▼ミルフィーユ
「いらっしゃいませー」

からんからん、という入店を知らせる音とともに、反射的に言う。すると、入店したお客様と、ぱちり、と目があった。そして、一目で彼だとわかった。
今、レジを担当しているのは、私。つまり、私が彼の接客をすることになる。

(うわああああなんか緊張する)

彼がこの店に来るようになってから、なんとなく彼のことを見てきたけれど、接客は初めてである。なんでかわからないけど、緊張する。心臓がどくんどくんと波打っているのが分かる。

「ご注文はお決まりでしょうか」

「ふむ……」

あれ、意外。
いつもの彼ならば、スパッと決めているはずなのに。うーん、今日は何を食べるのか悩んでいるのかな。まあこの店は結構色々なお菓子が揃っているし、私も最初に来た時は悩んでいたけれど。

「貴様のおすすめはなんだ」

「えっ」

「だから、貴様のおすすめは何だと聞いている」

なんかおすすめ聞かれちゃったよ!え、どうしよう、え、どうしよ!!内心慌てているが、これでも必死にポーカーフェイスを保っている、つもりだ。保てていないかもしれないけれど。

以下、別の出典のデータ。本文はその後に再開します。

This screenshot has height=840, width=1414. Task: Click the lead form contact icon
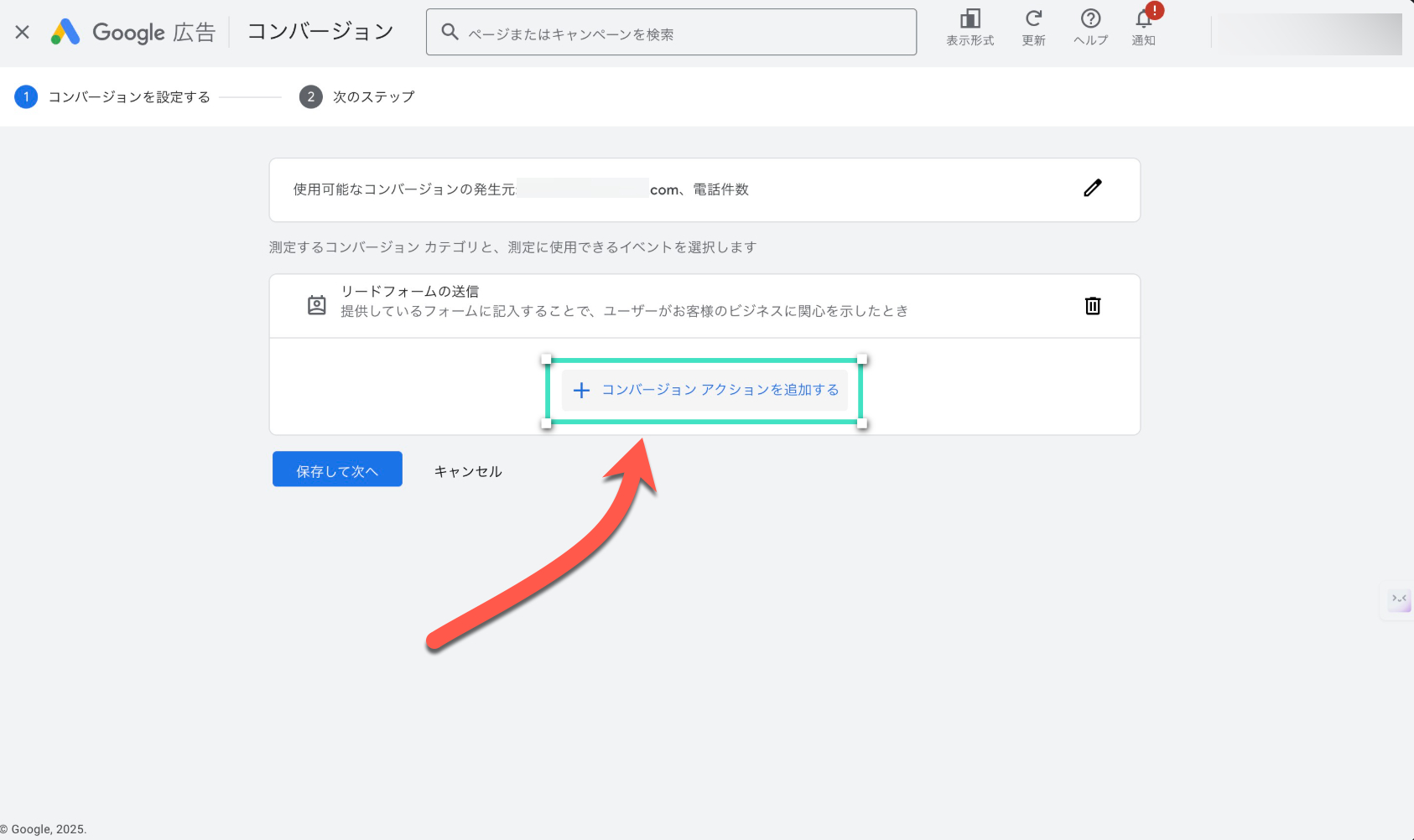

「私のおすすめは、こちらのミルフィーユになります。とてもさくさくしていて美味しいですよ」

「では、そのミルフィーユとコーヒーをひとつ」

かしこまりました、というと私はコーヒーをキッチンのメンバーに頼んだ。ミルフィーユは、レジ横のショーケースに入っているのでそこからお皿に移す。
キッチンから淹れたてのコーヒーを受け取ると、トレーにのせ、そのまま彼のもとへ届けた。

「お待たせいたしました。ごゆっくりどうぞ」

テンプレートな言葉を告げると、彼は「ありがとう」といい、微笑んだ。う、わ。なんというか、すごく、綺麗な笑い方だった。さっきの緊張とはまた違う意味で、どくんどくんと脈打っている。なんだろう、この、気持ちは。


さくさくミルフィーユ

(ああ、もう、)
(心臓がうるさい)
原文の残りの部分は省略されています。